Headless on HPC cluster

Hello,

Great program and i’m just recently starting out with it.

Has anyone successfully installed/used/built shapeworks on a HPC cluster system?
I’ve used it on my Mac and setup parallel grooming/optimization python scripts for a multi-label spine segmentation. Works great, just slow since I’m processing each label separately due to spine curvature position issues. Now I want to run these on a HPC cluster to speed up processing in parallel.

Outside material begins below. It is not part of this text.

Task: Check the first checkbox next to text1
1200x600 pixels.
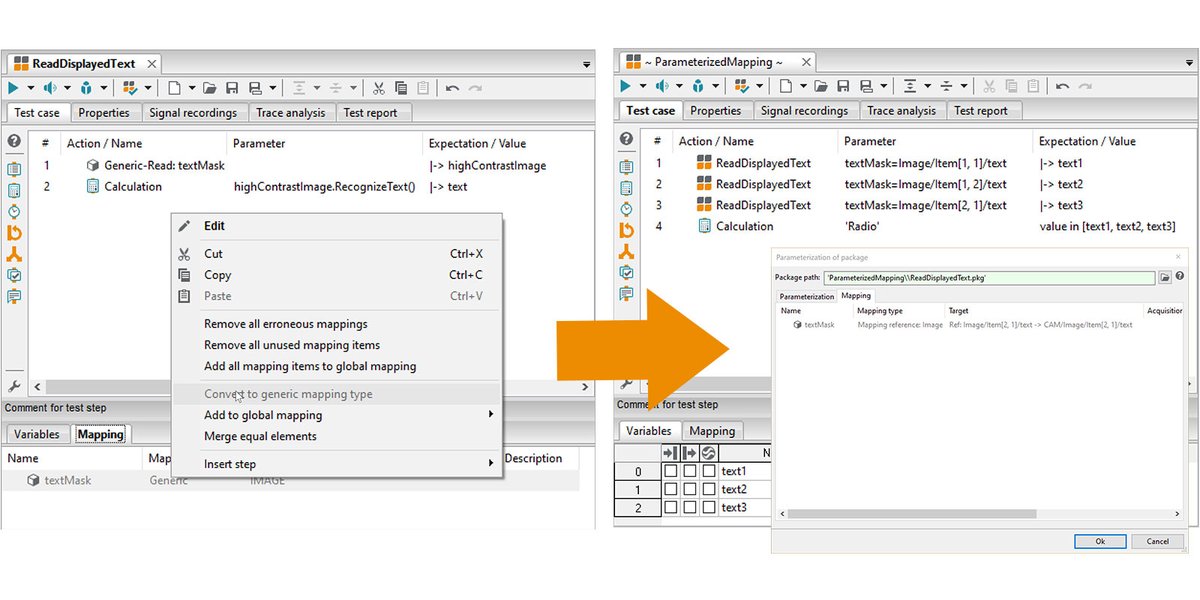Action: coord(670,470)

However, I’m struggling to get it running/built.
The binary linux install has GLIBC errors (below).
Building from source has so far been hit with version/config issues in various packages that I’m working to resolve, especially since it is a non-gui system the vtk/qt packages need to be compiled.
Is there a docker/container out there that would work? I couldn’t seem to locate one.
Any help would be appreciated.
thanks!

basic system info:
Linux ln02 4.18.0-425.19.2.el8_7.x86_64
NAME=“Rocky Linux”
VERSION=“8.7 (Green Obsidian)”
ldd (GNU libc) 2.28
gcc (GCC) 9.3.0

for binary linux install:
Error message: /lib64/libm.so.6: version `GLIBC_2.29’ not found (required by […..]/ShapeWorks-v6.6.1-linux/bin/shapeworks_py.cpython-39-x86_64-linux-gnu.so)

fwiw, for anyone aiming to do the same, I was able to successfully:

  • create a docker container (ubuntu:22.04)
  • install shapeworks w/ the conda env
  • save the docker image (.tar) and convert to an apptainer (.sif) file
  • run this in headless mode through on the HPC cluster using the python api to groom.run() & optimize.run()

I get about an 10-fold overall speed improvement depending on the number of parallel processes, so well worth the effort up front for my situation. let me know if details are needed.

That’s great info for those who can use Docker/Apptainer on their HPC cluster.

Meanwhile, we’ve just now moved the Linux CI/CD build to use ManyLinux for GLIBC 2.28 compatibility, so it should now run out of the box on Rocky Linux 8. You can try it out using the development version of ShapeWorks:

excellent. It does install and python can at least import shapeworks and load an existing project out of the box. thanks! (so much easier).